[What you should do]: Once the line with "The height and width of the screenshot is (528, 685)." is found in the data, output it and each following line exactly, up to and including the line with "Task: Enable the 容許找續 checkbox", and nothing before or after.

Stored records
__________

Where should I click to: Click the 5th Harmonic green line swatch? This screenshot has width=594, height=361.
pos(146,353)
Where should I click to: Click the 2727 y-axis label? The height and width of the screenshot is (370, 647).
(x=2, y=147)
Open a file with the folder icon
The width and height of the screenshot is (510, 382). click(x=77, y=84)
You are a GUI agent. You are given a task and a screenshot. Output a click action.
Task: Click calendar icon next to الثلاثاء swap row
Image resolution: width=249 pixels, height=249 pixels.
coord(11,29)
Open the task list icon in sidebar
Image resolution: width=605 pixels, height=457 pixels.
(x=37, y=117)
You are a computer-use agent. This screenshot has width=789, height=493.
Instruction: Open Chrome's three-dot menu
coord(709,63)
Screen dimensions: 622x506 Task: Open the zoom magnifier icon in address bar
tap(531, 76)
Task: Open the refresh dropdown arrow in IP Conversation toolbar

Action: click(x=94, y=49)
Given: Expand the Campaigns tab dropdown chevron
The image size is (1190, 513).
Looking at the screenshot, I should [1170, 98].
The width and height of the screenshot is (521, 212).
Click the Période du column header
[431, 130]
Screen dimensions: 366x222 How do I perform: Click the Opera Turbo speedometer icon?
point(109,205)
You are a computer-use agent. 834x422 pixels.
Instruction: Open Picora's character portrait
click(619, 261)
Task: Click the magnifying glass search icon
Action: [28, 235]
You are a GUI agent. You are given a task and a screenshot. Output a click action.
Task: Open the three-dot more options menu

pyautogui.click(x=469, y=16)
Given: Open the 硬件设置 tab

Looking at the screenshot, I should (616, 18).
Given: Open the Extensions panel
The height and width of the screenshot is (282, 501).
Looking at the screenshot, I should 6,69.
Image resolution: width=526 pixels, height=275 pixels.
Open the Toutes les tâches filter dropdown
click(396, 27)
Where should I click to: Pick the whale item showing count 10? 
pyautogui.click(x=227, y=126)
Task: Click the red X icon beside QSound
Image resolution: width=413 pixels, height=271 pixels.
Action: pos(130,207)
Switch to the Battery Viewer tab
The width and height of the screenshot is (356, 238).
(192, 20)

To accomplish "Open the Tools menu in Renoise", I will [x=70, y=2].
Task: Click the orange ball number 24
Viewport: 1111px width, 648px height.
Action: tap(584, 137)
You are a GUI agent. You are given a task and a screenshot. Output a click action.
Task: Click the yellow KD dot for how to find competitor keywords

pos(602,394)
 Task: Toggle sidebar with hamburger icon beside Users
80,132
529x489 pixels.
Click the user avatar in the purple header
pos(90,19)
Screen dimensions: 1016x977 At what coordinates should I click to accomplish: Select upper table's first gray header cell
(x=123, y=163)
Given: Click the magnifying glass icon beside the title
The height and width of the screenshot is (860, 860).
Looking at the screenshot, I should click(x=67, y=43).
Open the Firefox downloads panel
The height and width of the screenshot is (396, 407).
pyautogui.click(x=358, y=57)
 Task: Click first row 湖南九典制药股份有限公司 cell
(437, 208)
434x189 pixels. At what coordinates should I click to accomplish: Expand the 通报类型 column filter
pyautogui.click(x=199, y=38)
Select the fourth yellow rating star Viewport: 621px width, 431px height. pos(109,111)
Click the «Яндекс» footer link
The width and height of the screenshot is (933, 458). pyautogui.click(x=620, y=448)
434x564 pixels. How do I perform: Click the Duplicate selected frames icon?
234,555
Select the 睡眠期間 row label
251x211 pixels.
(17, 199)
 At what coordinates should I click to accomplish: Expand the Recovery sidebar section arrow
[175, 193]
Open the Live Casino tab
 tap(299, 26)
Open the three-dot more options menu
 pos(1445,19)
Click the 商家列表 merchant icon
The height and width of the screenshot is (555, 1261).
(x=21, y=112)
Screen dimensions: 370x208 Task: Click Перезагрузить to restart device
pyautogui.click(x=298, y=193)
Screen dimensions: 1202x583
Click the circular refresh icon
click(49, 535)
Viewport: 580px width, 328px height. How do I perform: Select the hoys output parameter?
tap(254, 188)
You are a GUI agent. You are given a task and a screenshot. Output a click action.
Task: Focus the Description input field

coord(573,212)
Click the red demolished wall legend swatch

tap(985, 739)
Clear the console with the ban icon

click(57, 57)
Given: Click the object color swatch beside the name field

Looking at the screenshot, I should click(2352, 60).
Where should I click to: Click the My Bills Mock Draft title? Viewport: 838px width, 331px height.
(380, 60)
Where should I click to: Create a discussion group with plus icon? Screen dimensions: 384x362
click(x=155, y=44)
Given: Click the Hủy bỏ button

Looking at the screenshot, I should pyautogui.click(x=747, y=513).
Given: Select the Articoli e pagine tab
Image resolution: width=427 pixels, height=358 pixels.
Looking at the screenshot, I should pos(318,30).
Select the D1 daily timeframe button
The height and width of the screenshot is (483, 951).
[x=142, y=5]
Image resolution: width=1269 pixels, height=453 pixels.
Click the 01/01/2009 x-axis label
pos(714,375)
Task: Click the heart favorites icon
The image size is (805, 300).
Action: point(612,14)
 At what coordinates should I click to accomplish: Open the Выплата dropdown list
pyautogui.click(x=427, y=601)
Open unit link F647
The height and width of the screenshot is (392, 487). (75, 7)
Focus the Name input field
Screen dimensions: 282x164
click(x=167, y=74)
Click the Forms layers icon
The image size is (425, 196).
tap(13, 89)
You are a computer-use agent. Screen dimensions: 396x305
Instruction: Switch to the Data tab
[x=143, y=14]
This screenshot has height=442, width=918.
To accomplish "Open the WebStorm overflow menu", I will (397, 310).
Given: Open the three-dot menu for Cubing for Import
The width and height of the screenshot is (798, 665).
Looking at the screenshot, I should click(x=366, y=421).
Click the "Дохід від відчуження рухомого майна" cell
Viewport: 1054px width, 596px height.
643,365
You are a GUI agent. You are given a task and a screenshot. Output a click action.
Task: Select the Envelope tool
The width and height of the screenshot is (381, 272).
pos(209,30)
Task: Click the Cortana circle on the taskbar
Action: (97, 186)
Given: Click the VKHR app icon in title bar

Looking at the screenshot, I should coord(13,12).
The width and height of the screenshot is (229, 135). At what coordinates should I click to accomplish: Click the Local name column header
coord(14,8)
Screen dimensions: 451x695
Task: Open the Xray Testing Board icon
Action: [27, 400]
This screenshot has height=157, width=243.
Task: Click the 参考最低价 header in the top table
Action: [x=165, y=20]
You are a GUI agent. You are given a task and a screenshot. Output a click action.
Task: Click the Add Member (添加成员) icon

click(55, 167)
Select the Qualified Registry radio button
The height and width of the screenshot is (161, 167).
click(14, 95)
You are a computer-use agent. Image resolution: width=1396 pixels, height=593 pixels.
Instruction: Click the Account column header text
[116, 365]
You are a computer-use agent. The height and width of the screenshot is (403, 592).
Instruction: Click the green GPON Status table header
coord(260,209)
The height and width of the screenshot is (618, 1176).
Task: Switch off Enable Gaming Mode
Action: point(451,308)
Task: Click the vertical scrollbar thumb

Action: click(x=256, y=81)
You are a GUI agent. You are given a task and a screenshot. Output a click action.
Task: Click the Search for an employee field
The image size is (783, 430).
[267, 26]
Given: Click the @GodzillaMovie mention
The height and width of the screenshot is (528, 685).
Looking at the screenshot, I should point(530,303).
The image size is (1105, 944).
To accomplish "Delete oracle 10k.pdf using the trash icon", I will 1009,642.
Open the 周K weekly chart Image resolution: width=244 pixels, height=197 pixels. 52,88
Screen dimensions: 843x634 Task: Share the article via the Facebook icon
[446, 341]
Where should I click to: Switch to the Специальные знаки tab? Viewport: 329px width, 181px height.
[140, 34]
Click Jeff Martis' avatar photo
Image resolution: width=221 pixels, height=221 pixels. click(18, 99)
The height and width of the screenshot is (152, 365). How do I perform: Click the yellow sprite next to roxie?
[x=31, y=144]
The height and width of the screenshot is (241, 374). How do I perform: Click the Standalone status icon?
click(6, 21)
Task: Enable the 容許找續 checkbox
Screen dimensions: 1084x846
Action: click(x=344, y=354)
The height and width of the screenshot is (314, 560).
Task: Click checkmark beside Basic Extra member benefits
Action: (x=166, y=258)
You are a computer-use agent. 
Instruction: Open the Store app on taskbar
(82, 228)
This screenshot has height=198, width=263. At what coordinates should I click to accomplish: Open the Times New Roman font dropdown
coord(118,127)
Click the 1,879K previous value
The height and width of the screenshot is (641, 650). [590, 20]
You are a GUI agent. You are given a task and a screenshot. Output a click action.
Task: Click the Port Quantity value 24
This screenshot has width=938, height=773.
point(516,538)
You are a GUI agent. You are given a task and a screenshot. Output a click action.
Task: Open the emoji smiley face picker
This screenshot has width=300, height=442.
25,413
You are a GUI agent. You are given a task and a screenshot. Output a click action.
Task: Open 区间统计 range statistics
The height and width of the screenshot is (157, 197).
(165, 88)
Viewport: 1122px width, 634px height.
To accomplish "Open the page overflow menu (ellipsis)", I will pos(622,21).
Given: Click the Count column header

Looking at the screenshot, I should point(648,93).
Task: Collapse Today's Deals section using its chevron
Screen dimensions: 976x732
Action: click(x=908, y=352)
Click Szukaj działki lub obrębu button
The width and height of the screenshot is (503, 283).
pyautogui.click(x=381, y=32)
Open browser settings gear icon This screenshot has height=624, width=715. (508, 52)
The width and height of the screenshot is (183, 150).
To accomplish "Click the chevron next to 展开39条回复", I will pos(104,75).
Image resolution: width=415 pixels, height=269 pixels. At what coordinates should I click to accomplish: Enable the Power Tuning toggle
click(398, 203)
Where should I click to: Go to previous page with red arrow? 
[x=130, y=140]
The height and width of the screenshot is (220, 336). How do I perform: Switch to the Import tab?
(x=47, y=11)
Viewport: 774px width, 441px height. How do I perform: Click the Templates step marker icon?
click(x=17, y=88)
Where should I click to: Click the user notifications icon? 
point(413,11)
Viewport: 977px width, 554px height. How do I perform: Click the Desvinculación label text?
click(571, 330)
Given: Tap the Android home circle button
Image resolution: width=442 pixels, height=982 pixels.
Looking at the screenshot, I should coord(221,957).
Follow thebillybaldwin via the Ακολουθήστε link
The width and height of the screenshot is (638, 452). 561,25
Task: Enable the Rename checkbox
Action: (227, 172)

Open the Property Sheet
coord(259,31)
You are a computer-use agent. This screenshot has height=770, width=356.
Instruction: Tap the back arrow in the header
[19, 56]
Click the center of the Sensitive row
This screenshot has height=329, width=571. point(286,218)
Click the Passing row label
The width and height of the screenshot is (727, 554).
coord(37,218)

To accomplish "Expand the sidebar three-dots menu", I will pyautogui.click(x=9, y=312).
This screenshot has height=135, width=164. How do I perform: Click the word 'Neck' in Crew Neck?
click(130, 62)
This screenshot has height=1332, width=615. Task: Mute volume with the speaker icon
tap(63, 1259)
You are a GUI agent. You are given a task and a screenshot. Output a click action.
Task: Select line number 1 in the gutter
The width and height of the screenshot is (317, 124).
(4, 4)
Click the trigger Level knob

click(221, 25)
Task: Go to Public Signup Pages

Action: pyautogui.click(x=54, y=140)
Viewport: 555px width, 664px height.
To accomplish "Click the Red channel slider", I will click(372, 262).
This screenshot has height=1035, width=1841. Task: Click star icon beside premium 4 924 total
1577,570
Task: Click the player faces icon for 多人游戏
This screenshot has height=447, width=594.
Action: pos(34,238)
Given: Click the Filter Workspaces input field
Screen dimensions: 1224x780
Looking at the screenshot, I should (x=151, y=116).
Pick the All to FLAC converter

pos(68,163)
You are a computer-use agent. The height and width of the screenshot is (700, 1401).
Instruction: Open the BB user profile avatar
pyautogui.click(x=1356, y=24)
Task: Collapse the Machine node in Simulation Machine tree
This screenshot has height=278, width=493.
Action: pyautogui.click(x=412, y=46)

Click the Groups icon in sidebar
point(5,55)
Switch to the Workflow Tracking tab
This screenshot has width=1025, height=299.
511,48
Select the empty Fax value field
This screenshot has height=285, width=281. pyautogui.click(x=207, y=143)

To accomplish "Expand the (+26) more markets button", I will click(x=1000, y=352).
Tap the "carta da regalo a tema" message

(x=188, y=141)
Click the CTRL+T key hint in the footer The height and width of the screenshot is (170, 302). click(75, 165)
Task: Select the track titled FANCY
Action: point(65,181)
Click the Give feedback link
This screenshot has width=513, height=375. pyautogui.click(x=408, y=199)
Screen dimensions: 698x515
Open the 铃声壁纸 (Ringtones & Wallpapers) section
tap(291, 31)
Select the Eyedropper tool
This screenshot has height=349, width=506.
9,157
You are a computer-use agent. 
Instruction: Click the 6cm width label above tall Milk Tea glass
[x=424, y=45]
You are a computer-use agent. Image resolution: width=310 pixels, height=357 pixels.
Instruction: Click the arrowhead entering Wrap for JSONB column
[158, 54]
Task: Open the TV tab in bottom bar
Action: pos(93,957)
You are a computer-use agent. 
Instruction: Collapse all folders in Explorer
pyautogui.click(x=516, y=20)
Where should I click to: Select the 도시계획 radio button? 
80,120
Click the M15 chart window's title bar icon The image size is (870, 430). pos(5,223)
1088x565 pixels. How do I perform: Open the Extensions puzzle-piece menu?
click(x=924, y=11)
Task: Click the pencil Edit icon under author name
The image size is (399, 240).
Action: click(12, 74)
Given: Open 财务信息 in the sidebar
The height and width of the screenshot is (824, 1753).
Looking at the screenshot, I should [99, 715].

__________

[Response below]:
The height and width of the screenshot is (528, 685).
Looking at the screenshot, I should point(530,303).
The image size is (1105, 944).
To accomplish "Delete oracle 10k.pdf using the trash icon", I will 1009,642.
Open the 周K weekly chart Image resolution: width=244 pixels, height=197 pixels. 52,88
Screen dimensions: 843x634 Task: Share the article via the Facebook icon
[446, 341]
Where should I click to: Switch to the Специальные знаки tab? Viewport: 329px width, 181px height.
[140, 34]
Click Jeff Martis' avatar photo
Image resolution: width=221 pixels, height=221 pixels. click(18, 99)
The height and width of the screenshot is (152, 365). How do I perform: Click the yellow sprite next to roxie?
[x=31, y=144]
The height and width of the screenshot is (241, 374). How do I perform: Click the Standalone status icon?
click(6, 21)
Task: Enable the 容許找續 checkbox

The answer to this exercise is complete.